▸ TASK STATEMENT: Lines holding the word "accomplish" must be located in the listing below and copied.

▸ GIVEN RECORDS:
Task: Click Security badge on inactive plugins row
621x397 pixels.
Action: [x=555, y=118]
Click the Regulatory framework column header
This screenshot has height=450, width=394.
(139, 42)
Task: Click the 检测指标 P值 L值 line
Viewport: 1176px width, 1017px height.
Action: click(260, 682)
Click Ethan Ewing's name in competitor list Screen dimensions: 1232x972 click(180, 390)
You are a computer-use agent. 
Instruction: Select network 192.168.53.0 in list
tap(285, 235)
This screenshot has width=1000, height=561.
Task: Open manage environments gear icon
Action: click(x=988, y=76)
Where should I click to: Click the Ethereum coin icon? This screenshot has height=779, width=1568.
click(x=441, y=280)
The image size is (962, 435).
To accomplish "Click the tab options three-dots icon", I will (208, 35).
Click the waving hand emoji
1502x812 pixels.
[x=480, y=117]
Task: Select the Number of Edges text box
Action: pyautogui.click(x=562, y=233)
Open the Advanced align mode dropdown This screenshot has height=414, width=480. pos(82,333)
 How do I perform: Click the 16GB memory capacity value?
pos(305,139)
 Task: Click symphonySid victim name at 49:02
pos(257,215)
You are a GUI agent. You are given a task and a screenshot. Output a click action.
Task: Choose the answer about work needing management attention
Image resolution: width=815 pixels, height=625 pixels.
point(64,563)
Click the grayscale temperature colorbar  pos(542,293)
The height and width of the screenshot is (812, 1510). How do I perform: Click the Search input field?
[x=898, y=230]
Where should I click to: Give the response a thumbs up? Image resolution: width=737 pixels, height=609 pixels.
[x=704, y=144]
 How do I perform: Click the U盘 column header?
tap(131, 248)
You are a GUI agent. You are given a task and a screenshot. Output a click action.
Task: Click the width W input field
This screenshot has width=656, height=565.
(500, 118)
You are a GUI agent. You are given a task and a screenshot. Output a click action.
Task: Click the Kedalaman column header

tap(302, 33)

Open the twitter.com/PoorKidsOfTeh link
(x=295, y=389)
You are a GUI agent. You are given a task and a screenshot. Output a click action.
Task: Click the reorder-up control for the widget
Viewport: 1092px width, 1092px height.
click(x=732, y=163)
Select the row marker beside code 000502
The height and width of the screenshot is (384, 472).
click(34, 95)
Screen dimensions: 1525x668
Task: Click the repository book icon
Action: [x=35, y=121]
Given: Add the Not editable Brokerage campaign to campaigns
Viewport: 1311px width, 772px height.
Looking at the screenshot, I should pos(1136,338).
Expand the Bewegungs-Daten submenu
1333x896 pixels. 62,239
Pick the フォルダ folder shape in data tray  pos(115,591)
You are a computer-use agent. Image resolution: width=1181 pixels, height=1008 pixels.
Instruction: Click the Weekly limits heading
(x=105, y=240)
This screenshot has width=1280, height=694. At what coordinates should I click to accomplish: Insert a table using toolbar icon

▸ ANSWER SPACE:
To accomplish "Click the tab options three-dots icon", I will (208, 35).
This screenshot has width=1280, height=694. At what coordinates should I click to accomplish: Insert a table using toolbar icon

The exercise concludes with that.